TEXT SEGMENT>
+++

Kris_Warkentin1 · May 27, 2002, 5:30pm

Probably…but then again, what if the difference between foo[0] and
foo[bytes-1] is greater than one page? I would think that this would only
force mapping of the first and last pages wouldn’t it? Or would it bring
everything in between in too? Hmm… Either way, I think your method is
better because then you have some error checking with the alloca function to
keep a user error from writing all the way down into your heap or whatever.

Kris

“Andrew Thomas” <andrew@cogent.ca.no.spam> wrote in message
news:3CF265DB.6080401@cogent.ca.no.spam…

Kris Warkentin wrote:
void
force_stack_mapping(unsigned kbytes)

+++

INFORMATION SHOWN>

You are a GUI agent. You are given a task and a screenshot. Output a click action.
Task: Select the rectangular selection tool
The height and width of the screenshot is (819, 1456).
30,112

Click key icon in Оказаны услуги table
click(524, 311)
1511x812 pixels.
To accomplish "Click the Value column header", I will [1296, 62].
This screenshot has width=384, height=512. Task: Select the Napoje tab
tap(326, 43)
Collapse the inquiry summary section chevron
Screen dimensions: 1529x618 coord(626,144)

+++

ACTIONS TO TAKE>
1. Render this sentence from the stack-mapping post in Spanish: "Or would it bring everything in between in too?"
2. In the stack-mapping post, which function does Kris say supplies the error checking?
3. Continue the stack-mapping post from its last line.
The rows are separate material with no connection to the stack-mapping post.

ANSWERS IN ORDER>
1. ¿O también traería todo lo que hay en medio?

2. The alloca function.

3.
{
unsigned pages = kbytes / 4, i;
char *foo = (char *)&foo;

for(i=0 ; i < pages ; i++){
foo -= 4096;
*foo = 0;
}
}

Does that look right? It’s still early and I haven’t had a coffee…>

That’s some sneaky stuff going on there. Wouldn’t it be more
portable to do something like:

void
force_stack_mapping(unsigned kbytes)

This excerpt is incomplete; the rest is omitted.